* **YOUR ASSIGNMENT**
The records are to be copied exactly and in full.

START DATA SUPPLIED

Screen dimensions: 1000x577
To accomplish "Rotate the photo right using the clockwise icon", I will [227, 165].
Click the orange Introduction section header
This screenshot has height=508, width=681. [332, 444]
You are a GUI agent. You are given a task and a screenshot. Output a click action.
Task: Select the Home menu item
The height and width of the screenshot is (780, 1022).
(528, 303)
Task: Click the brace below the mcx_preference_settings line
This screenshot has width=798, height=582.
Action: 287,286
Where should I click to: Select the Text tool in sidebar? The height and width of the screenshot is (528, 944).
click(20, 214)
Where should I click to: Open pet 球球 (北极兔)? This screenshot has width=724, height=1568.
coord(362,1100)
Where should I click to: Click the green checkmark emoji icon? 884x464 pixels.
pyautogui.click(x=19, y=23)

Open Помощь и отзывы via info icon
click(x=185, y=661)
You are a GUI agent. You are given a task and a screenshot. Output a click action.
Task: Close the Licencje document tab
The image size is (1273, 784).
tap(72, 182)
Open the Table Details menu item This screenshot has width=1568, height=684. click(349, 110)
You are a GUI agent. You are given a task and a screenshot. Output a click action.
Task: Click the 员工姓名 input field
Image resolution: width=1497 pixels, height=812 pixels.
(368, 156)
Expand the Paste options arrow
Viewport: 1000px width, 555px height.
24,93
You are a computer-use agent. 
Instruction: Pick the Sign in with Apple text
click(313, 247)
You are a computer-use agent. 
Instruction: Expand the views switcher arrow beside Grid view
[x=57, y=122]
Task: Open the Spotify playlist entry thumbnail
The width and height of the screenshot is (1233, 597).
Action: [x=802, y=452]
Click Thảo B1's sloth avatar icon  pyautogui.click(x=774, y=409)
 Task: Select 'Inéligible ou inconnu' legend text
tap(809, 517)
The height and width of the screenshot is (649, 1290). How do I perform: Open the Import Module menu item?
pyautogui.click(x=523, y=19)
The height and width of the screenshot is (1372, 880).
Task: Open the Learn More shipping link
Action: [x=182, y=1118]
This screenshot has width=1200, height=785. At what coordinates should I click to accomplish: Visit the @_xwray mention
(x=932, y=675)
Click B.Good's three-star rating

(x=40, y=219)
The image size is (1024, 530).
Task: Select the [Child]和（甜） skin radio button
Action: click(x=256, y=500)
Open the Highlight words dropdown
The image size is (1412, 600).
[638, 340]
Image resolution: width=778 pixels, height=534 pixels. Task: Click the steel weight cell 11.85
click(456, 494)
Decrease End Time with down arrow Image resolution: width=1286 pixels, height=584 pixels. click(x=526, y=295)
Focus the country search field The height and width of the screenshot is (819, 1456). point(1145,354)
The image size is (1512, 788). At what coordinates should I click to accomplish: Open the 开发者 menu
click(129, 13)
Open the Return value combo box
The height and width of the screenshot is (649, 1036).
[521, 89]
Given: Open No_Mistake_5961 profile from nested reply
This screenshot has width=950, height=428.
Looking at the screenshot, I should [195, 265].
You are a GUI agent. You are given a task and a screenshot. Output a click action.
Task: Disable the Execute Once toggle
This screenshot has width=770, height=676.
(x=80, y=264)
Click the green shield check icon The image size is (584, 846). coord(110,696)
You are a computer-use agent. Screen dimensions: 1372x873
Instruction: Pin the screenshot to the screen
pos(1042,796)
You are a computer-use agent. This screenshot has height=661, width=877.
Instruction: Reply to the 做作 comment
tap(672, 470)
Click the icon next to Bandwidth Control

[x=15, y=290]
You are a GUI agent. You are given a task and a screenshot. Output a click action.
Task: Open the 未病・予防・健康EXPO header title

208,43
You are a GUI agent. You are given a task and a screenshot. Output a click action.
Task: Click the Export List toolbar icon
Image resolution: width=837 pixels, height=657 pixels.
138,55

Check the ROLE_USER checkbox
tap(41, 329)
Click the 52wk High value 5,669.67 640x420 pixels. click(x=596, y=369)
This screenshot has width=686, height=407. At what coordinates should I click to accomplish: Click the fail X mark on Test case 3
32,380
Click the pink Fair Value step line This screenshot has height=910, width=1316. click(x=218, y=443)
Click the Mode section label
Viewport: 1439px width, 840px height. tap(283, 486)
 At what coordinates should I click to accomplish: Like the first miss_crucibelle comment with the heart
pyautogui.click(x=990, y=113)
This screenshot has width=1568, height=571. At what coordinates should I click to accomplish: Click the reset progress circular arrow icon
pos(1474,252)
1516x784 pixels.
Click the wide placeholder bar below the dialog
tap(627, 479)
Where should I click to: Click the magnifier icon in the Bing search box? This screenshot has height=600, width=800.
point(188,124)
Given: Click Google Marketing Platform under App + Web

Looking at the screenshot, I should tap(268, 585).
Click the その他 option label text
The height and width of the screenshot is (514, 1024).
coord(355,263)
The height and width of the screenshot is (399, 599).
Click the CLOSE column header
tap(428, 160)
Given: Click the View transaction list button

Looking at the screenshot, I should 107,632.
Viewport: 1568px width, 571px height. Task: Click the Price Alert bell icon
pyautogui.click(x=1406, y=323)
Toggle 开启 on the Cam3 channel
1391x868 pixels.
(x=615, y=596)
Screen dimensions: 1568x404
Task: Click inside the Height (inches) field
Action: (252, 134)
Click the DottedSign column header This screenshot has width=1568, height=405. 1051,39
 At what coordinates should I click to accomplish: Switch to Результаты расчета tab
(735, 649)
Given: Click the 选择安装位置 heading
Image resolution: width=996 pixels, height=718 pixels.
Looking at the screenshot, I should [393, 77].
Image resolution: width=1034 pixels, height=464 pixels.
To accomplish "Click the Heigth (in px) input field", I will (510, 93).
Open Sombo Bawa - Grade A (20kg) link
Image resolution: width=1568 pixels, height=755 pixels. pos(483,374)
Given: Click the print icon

END DATA SUPPLIED

* **RESPONSE FOR THIS EXERCISE**
Screen dimensions: 1000x577
To accomplish "Rotate the photo right using the clockwise icon", I will [227, 165].
Click the orange Introduction section header
This screenshot has height=508, width=681. [332, 444]
You are a GUI agent. You are given a task and a screenshot. Output a click action.
Task: Select the Home menu item
The height and width of the screenshot is (780, 1022).
(528, 303)
Task: Click the brace below the mcx_preference_settings line
This screenshot has width=798, height=582.
Action: 287,286
Where should I click to: Select the Text tool in sidebar? The height and width of the screenshot is (528, 944).
click(20, 214)
Where should I click to: Open pet 球球 (北极兔)? This screenshot has width=724, height=1568.
coord(362,1100)
Where should I click to: Click the green checkmark emoji icon? 884x464 pixels.
pyautogui.click(x=19, y=23)

Open Помощь и отзывы via info icon
click(x=185, y=661)
You are a GUI agent. You are given a task and a screenshot. Output a click action.
Task: Close the Licencje document tab
The image size is (1273, 784).
tap(72, 182)
Open the Table Details menu item This screenshot has width=1568, height=684. click(349, 110)
You are a GUI agent. You are given a task and a screenshot. Output a click action.
Task: Click the 员工姓名 input field
Image resolution: width=1497 pixels, height=812 pixels.
(368, 156)
Expand the Paste options arrow
Viewport: 1000px width, 555px height.
24,93
You are a computer-use agent. 
Instruction: Pick the Sign in with Apple text
click(313, 247)
You are a computer-use agent. 
Instruction: Expand the views switcher arrow beside Grid view
[x=57, y=122]
Task: Open the Spotify playlist entry thumbnail
The width and height of the screenshot is (1233, 597).
Action: [x=802, y=452]
Click Thảo B1's sloth avatar icon  pyautogui.click(x=774, y=409)
 Task: Select 'Inéligible ou inconnu' legend text
tap(809, 517)
The height and width of the screenshot is (649, 1290). How do I perform: Open the Import Module menu item?
pyautogui.click(x=523, y=19)
The height and width of the screenshot is (1372, 880).
Task: Open the Learn More shipping link
Action: [x=182, y=1118]
This screenshot has width=1200, height=785. At what coordinates should I click to accomplish: Visit the @_xwray mention
(x=932, y=675)
Click B.Good's three-star rating

(x=40, y=219)
The image size is (1024, 530).
Task: Select the [Child]和（甜） skin radio button
Action: click(x=256, y=500)
Open the Highlight words dropdown
The image size is (1412, 600).
[638, 340]
Image resolution: width=778 pixels, height=534 pixels. Task: Click the steel weight cell 11.85
click(456, 494)
Decrease End Time with down arrow Image resolution: width=1286 pixels, height=584 pixels. click(x=526, y=295)
Focus the country search field The height and width of the screenshot is (819, 1456). point(1145,354)
The image size is (1512, 788). At what coordinates should I click to accomplish: Open the 开发者 menu
click(129, 13)
Open the Return value combo box
The height and width of the screenshot is (649, 1036).
[521, 89]
Given: Open No_Mistake_5961 profile from nested reply
This screenshot has width=950, height=428.
Looking at the screenshot, I should [195, 265].
You are a GUI agent. You are given a task and a screenshot. Output a click action.
Task: Disable the Execute Once toggle
This screenshot has width=770, height=676.
(x=80, y=264)
Click the green shield check icon The image size is (584, 846). coord(110,696)
You are a computer-use agent. Screen dimensions: 1372x873
Instruction: Pin the screenshot to the screen
pos(1042,796)
You are a computer-use agent. This screenshot has height=661, width=877.
Instruction: Reply to the 做作 comment
tap(672, 470)
Click the icon next to Bandwidth Control

[x=15, y=290]
You are a GUI agent. You are given a task and a screenshot. Output a click action.
Task: Open the 未病・予防・健康EXPO header title

208,43
You are a GUI agent. You are given a task and a screenshot. Output a click action.
Task: Click the Export List toolbar icon
Image resolution: width=837 pixels, height=657 pixels.
138,55

Check the ROLE_USER checkbox
tap(41, 329)
Click the 52wk High value 5,669.67 640x420 pixels. click(x=596, y=369)
This screenshot has width=686, height=407. At what coordinates should I click to accomplish: Click the fail X mark on Test case 3
32,380
Click the pink Fair Value step line This screenshot has height=910, width=1316. click(x=218, y=443)
Click the Mode section label
Viewport: 1439px width, 840px height. tap(283, 486)
 At what coordinates should I click to accomplish: Like the first miss_crucibelle comment with the heart
pyautogui.click(x=990, y=113)
This screenshot has width=1568, height=571. At what coordinates should I click to accomplish: Click the reset progress circular arrow icon
pos(1474,252)
1516x784 pixels.
Click the wide placeholder bar below the dialog
tap(627, 479)
Where should I click to: Click the magnifier icon in the Bing search box? This screenshot has height=600, width=800.
point(188,124)
Given: Click Google Marketing Platform under App + Web

Looking at the screenshot, I should tap(268, 585).
Click the その他 option label text
The height and width of the screenshot is (514, 1024).
coord(355,263)
The height and width of the screenshot is (399, 599).
Click the CLOSE column header
tap(428, 160)
Given: Click the View transaction list button

Looking at the screenshot, I should 107,632.
Viewport: 1568px width, 571px height. Task: Click the Price Alert bell icon
pyautogui.click(x=1406, y=323)
Toggle 开启 on the Cam3 channel
1391x868 pixels.
(x=615, y=596)
Screen dimensions: 1568x404
Task: Click inside the Height (inches) field
Action: (252, 134)
Click the DottedSign column header This screenshot has width=1568, height=405. 1051,39
 At what coordinates should I click to accomplish: Switch to Результаты расчета tab
(735, 649)
Given: Click the 选择安装位置 heading
Image resolution: width=996 pixels, height=718 pixels.
Looking at the screenshot, I should [393, 77].
Image resolution: width=1034 pixels, height=464 pixels.
To accomplish "Click the Heigth (in px) input field", I will (510, 93).
Open Sombo Bawa - Grade A (20kg) link
Image resolution: width=1568 pixels, height=755 pixels. pos(483,374)
Given: Click the print icon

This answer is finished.